Please copy the records word for word, from the line that contains "Task: Toggle the Cash From Op legend item" through the end of the records, leaving the pictures out of your answer.

::::::::::

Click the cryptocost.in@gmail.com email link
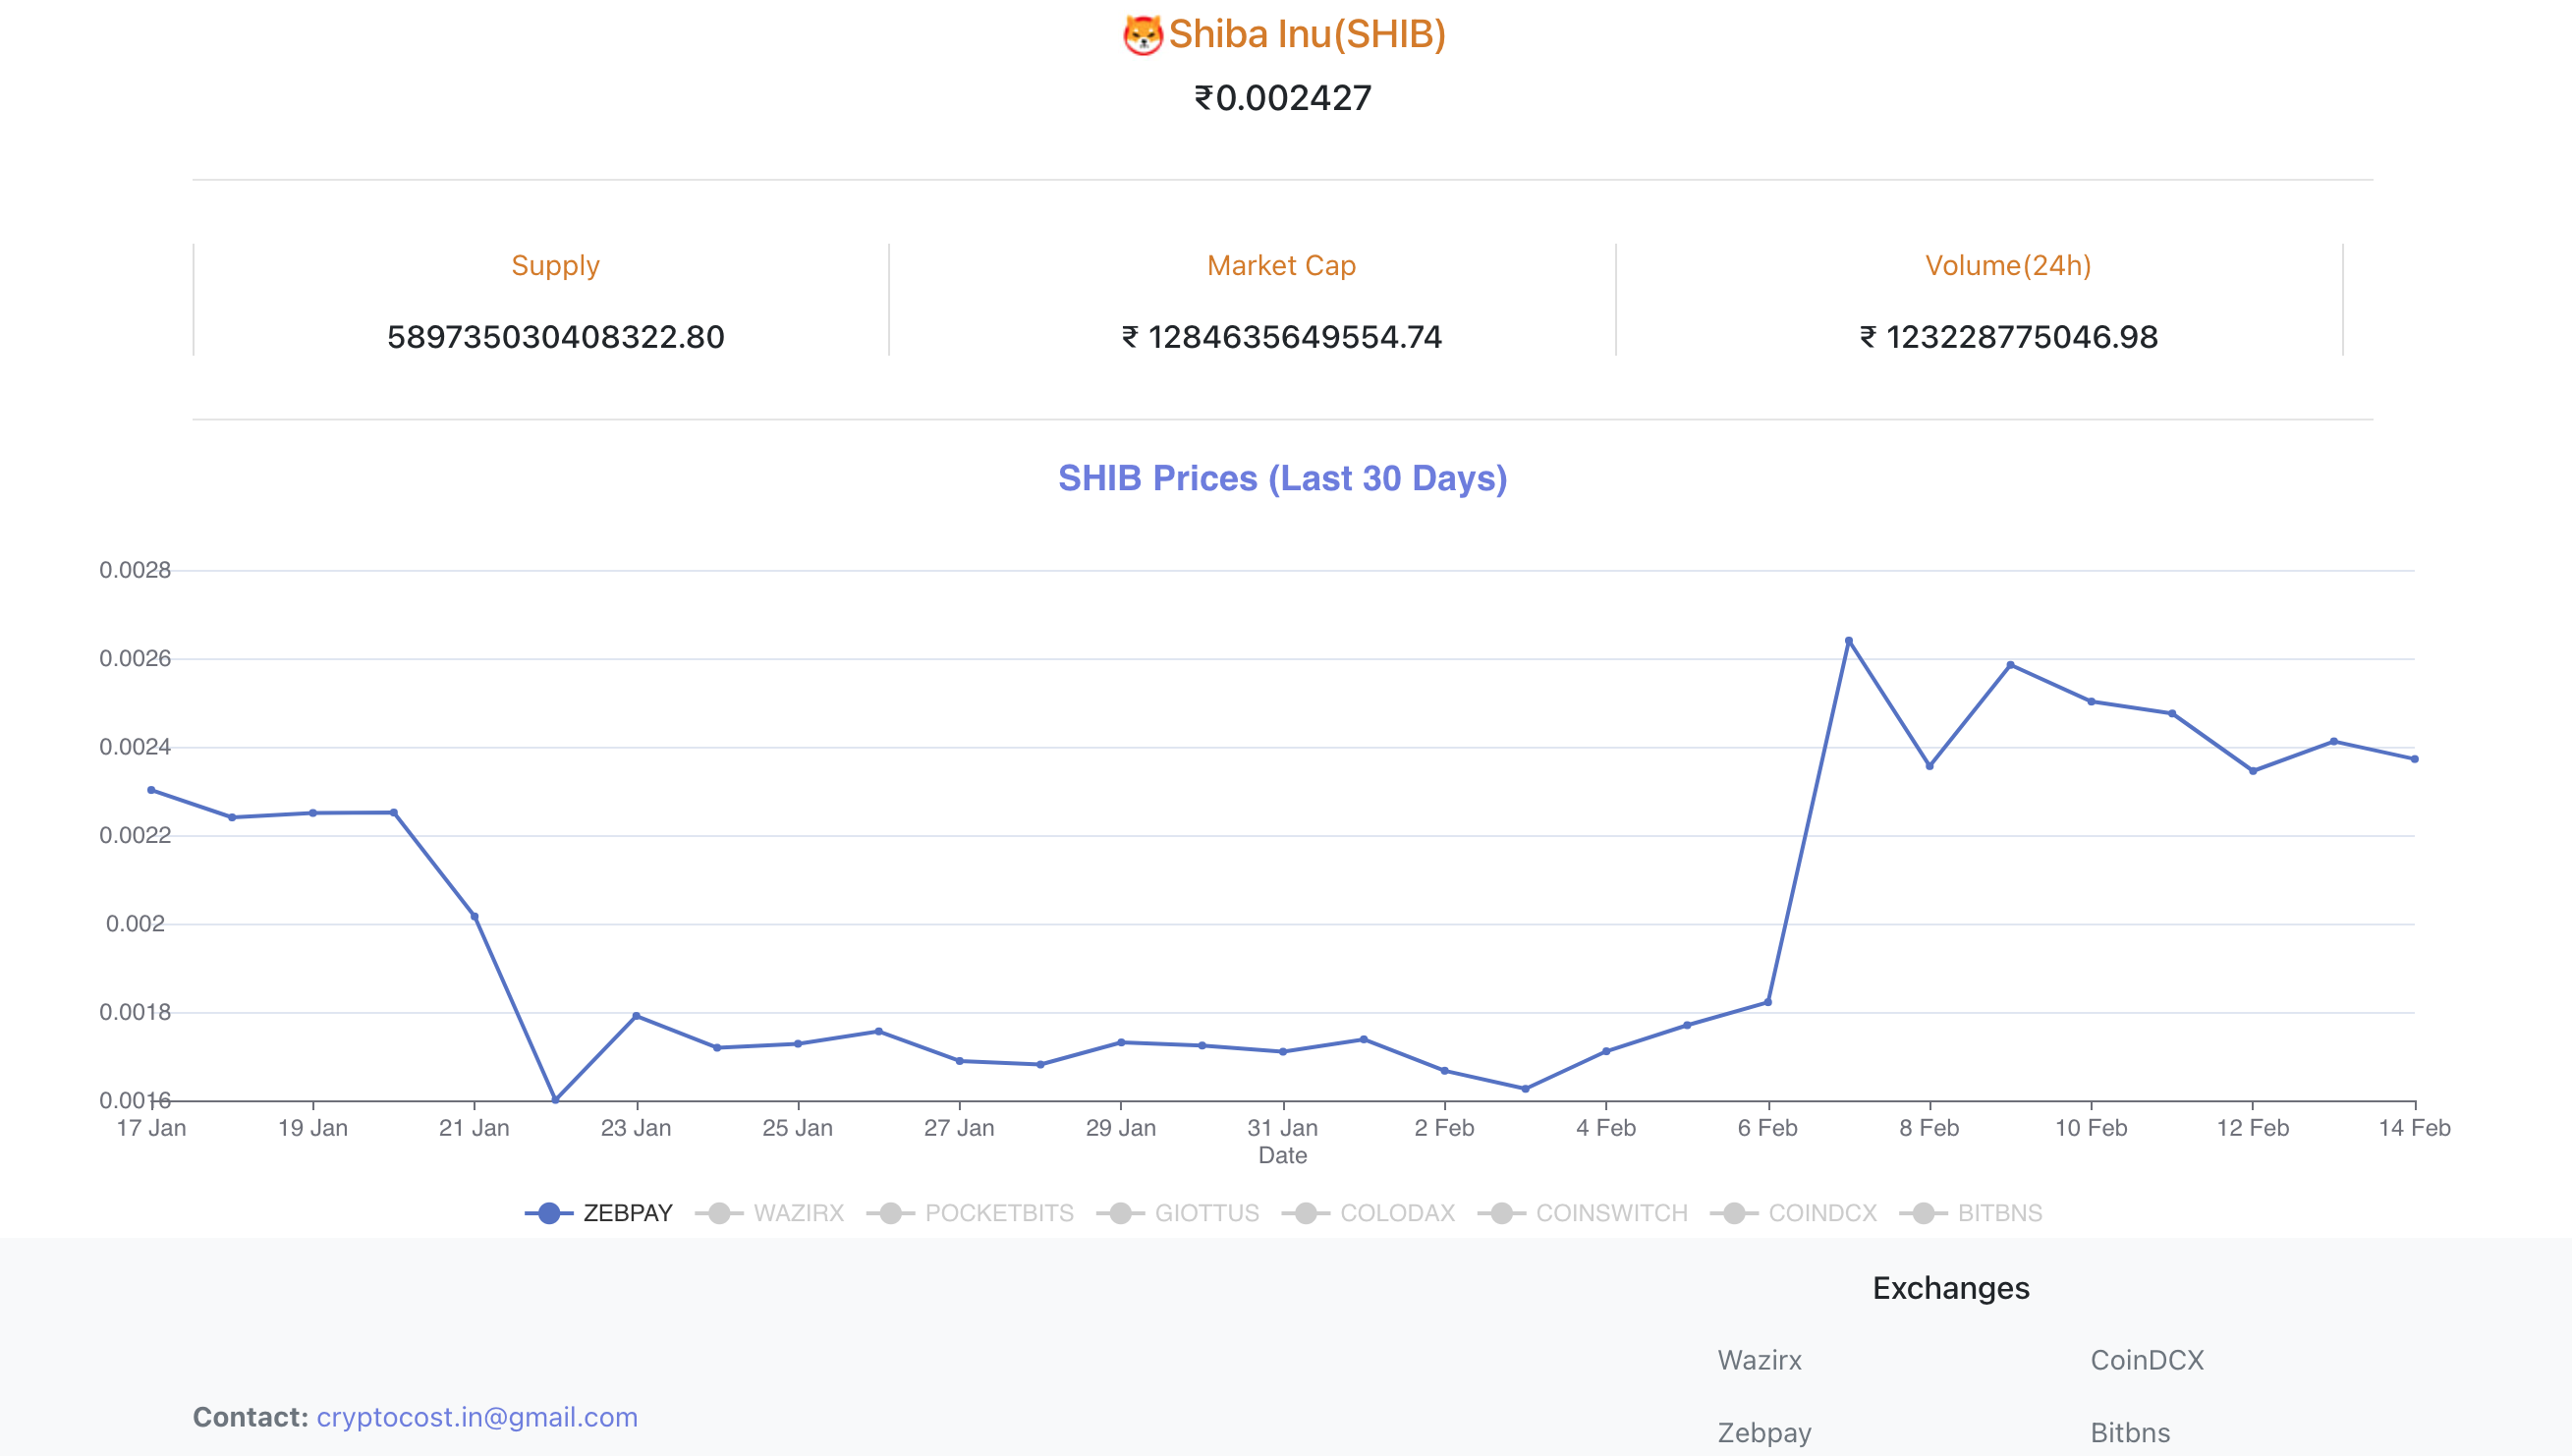This screenshot has height=1456, width=2572. 477,1417
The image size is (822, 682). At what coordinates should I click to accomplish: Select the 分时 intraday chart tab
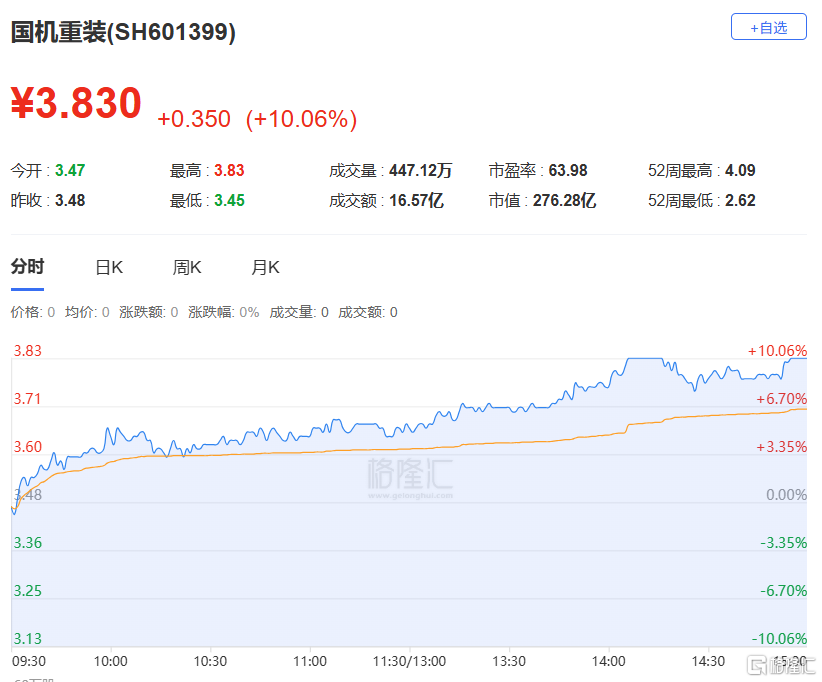click(x=27, y=267)
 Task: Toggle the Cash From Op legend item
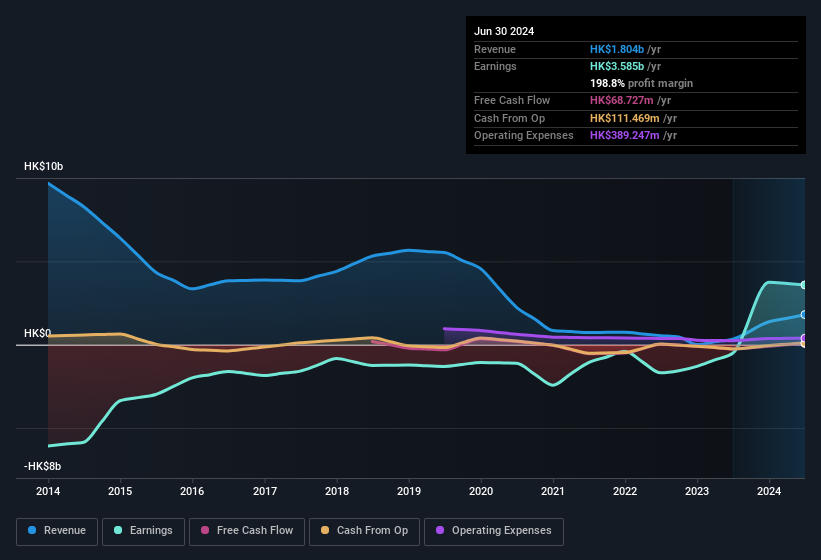[x=364, y=531]
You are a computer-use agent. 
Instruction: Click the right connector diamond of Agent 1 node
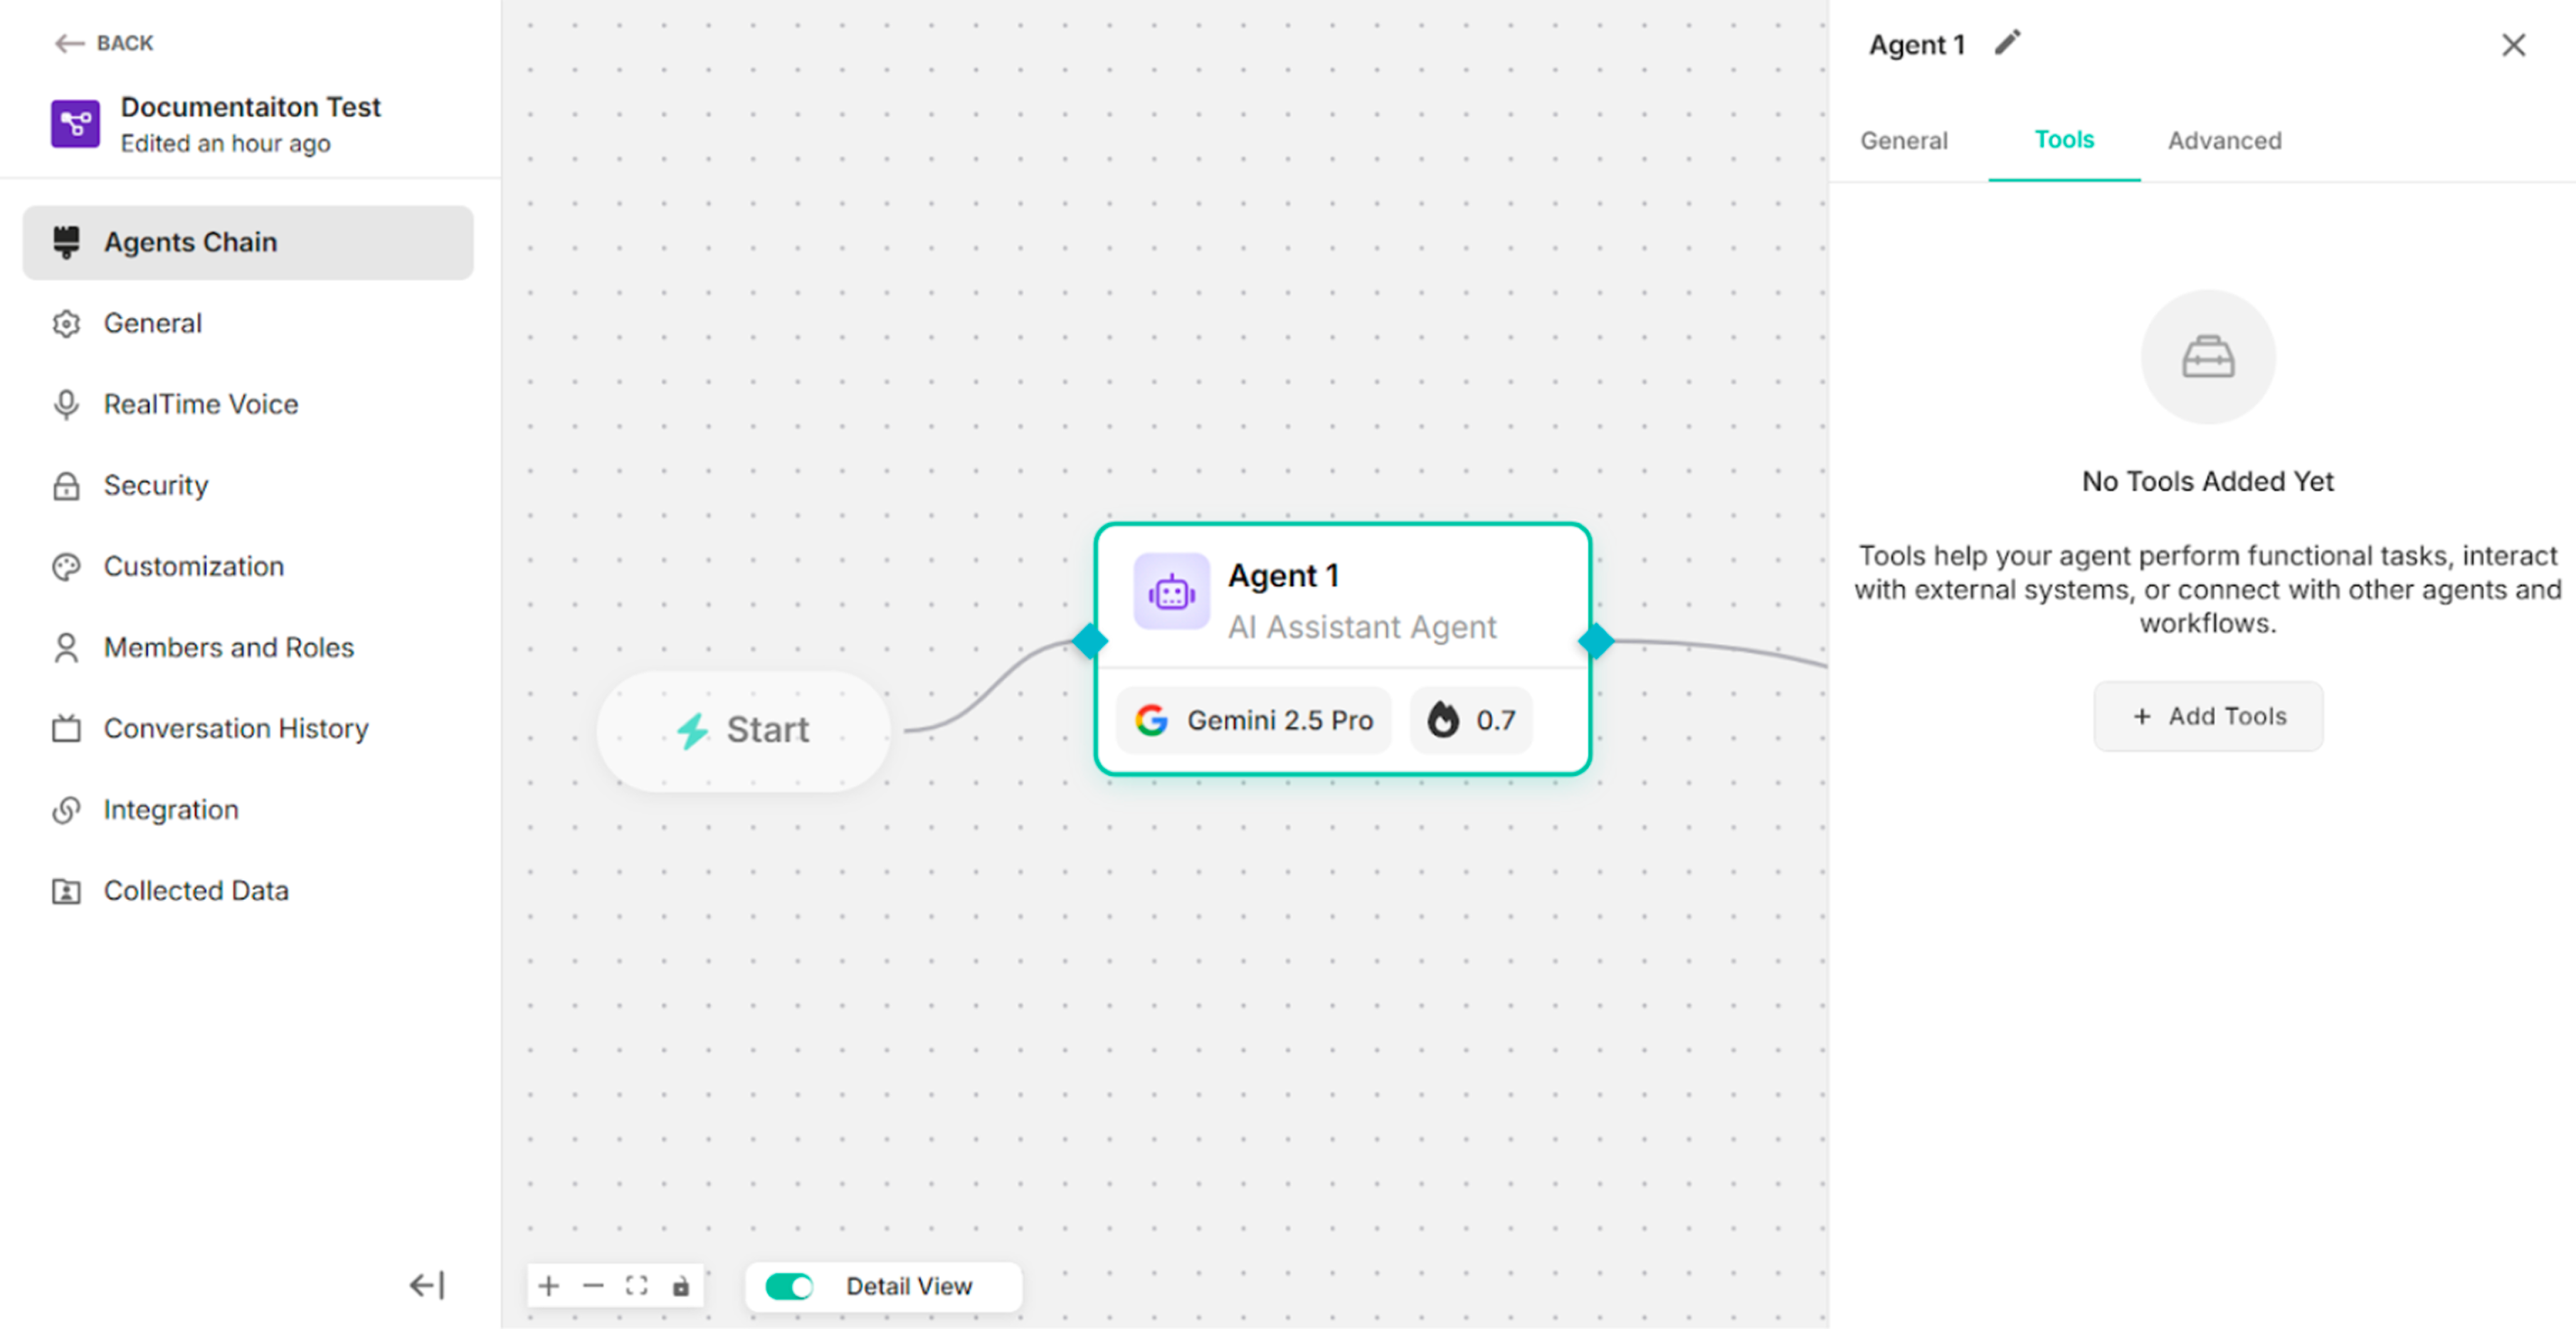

::::::::::

§ **Problem solution**
 Task: Toggle the Cash From Op legend item
[x=364, y=531]
You are a computer-use agent. 
Instruction: Click the right connector diamond of Agent 1 node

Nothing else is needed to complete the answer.